The first type of inventory transaction you'd make would involve buying raw materials inventory, or the materials you use to make your products. You'll have to have a basic understanding of the inventory cycle and double-entry accounting methods to make the proper entries.

Double-Entry Accounting

Double-entry accounting is the process of recording transactions twice when they occur. A debit entry is made to one account, and a credit entry is made to another. A chart of accounts can help you decide which entry to make.

A chart of accounts lists each account type, and the entries you need to take to either increase or decrease each account.

The Inventory Cycle

The inventory cycle for a company is composed of three phases: ordering (or administrative) phase, production phase, and finished goods and delivery phase. The ordering phase is the amount of time it takes to order and receive raw materials.
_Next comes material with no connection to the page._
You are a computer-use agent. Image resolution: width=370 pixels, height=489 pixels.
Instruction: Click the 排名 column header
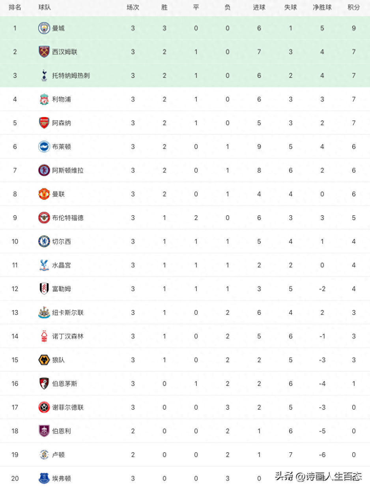(x=15, y=8)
The production phase is the work in progress phase. The last phase is the time it takes the finished goods to be packaged and delivered to the customer. The inventory cycle is measured as a number of days.

For example, the inventory cycle for your company could be 12 days in the ordering phase, 35 days as work in progress, and 20 days in finished goods and delivery.

A Transaction Overview

During a manufacturing process, after the inventory leaves the raw materials phase, it is transferred to work-in-process inventory and recorded in the corresponding account by the company bookkeeper (second entry in the table below).

The last phase of the production process is finished goods. The last entry in the table below shows a bookkeeping journal entry to record the inventory as it leaves work-in-process and moves to finished goods, ready for sale.

Usually, a bookkeeper will be entering this information in the general ledger's inventory journals for all of the products that you manufacture (if you don't have a bookkeeper, generally the owner makes the entries).


An accounting journal is a detailed record of the financial transactions of the business. The transactions are listed in chronological order, by amount, accounts that are affected and in what direction those accounts are affected.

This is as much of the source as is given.